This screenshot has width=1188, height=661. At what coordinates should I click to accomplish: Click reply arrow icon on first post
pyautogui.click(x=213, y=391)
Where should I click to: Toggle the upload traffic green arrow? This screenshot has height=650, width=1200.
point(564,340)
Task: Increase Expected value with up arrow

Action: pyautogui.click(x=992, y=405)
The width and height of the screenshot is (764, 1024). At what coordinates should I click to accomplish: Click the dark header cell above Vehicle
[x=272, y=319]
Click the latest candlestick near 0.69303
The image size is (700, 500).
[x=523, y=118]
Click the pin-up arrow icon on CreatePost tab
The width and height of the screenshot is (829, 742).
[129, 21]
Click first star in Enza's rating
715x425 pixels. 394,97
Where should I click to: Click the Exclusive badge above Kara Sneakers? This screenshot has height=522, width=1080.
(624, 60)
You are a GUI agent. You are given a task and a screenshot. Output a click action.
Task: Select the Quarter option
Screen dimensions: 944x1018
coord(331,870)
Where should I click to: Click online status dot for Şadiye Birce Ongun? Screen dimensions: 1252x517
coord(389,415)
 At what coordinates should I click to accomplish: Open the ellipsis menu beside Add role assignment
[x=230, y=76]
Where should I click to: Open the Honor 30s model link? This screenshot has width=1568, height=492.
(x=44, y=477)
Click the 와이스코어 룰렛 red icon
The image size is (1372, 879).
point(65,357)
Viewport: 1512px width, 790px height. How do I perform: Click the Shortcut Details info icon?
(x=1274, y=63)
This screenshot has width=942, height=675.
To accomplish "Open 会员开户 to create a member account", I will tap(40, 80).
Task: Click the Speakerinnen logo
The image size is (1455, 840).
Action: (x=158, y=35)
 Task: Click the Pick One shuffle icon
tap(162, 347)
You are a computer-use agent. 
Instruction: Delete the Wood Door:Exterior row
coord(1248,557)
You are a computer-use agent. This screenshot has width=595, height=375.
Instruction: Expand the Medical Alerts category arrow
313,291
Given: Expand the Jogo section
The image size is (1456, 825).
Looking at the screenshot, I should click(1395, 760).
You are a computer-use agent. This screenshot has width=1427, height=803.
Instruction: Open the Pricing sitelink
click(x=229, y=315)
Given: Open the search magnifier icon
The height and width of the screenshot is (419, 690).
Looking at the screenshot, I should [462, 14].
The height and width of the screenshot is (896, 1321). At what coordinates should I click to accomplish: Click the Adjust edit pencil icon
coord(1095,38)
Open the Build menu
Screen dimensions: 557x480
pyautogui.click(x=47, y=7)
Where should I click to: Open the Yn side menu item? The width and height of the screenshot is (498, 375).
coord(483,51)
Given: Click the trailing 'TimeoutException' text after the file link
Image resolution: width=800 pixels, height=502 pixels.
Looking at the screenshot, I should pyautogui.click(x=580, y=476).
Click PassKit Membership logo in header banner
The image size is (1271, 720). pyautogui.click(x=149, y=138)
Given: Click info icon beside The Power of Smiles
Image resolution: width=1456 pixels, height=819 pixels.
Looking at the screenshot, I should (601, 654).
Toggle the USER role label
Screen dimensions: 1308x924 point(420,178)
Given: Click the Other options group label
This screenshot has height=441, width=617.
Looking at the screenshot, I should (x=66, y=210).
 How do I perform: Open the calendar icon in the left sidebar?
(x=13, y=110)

▶ [Your task]: Transcribe each entry exactly.

▶ [Problem solution]:
This screenshot has width=1188, height=661. At what coordinates should I click to accomplish: Click reply arrow icon on first post
pyautogui.click(x=213, y=391)
Where should I click to: Toggle the upload traffic green arrow? This screenshot has height=650, width=1200.
point(564,340)
Task: Increase Expected value with up arrow

Action: pyautogui.click(x=992, y=405)
The width and height of the screenshot is (764, 1024). At what coordinates should I click to accomplish: Click the dark header cell above Vehicle
[x=272, y=319]
Click the latest candlestick near 0.69303
The image size is (700, 500).
[x=523, y=118]
Click the pin-up arrow icon on CreatePost tab
The width and height of the screenshot is (829, 742).
[129, 21]
Click first star in Enza's rating
715x425 pixels. 394,97
Where should I click to: Click the Exclusive badge above Kara Sneakers? This screenshot has height=522, width=1080.
(624, 60)
You are a GUI agent. You are given a task and a screenshot. Output a click action.
Task: Select the Quarter option
Screen dimensions: 944x1018
coord(331,870)
Where should I click to: Click online status dot for Şadiye Birce Ongun? Screen dimensions: 1252x517
coord(389,415)
 At what coordinates should I click to accomplish: Open the ellipsis menu beside Add role assignment
[x=230, y=76]
Where should I click to: Open the Honor 30s model link? This screenshot has width=1568, height=492.
(x=44, y=477)
Click the 와이스코어 룰렛 red icon
The image size is (1372, 879).
point(65,357)
Viewport: 1512px width, 790px height. How do I perform: Click the Shortcut Details info icon?
(x=1274, y=63)
This screenshot has width=942, height=675.
To accomplish "Open 会员开户 to create a member account", I will tap(40, 80).
Task: Click the Speakerinnen logo
The image size is (1455, 840).
Action: (x=158, y=35)
 Task: Click the Pick One shuffle icon
tap(162, 347)
You are a computer-use agent. 
Instruction: Delete the Wood Door:Exterior row
coord(1248,557)
You are a computer-use agent. This screenshot has width=595, height=375.
Instruction: Expand the Medical Alerts category arrow
313,291
Given: Expand the Jogo section
The image size is (1456, 825).
Looking at the screenshot, I should click(1395, 760).
You are a computer-use agent. This screenshot has width=1427, height=803.
Instruction: Open the Pricing sitelink
click(x=229, y=315)
Given: Open the search magnifier icon
The height and width of the screenshot is (419, 690).
Looking at the screenshot, I should [462, 14].
The height and width of the screenshot is (896, 1321). At what coordinates should I click to accomplish: Click the Adjust edit pencil icon
coord(1095,38)
Open the Build menu
Screen dimensions: 557x480
pyautogui.click(x=47, y=7)
Where should I click to: Open the Yn side menu item? The width and height of the screenshot is (498, 375).
coord(483,51)
Given: Click the trailing 'TimeoutException' text after the file link
Image resolution: width=800 pixels, height=502 pixels.
Looking at the screenshot, I should pyautogui.click(x=580, y=476).
Click PassKit Membership logo in header banner
The image size is (1271, 720). pyautogui.click(x=149, y=138)
Given: Click info icon beside The Power of Smiles
Image resolution: width=1456 pixels, height=819 pixels.
Looking at the screenshot, I should (601, 654).
Toggle the USER role label
Screen dimensions: 1308x924 point(420,178)
Given: Click the Other options group label
This screenshot has height=441, width=617.
Looking at the screenshot, I should (x=66, y=210).
 How do I perform: Open the calendar icon in the left sidebar?
(x=13, y=110)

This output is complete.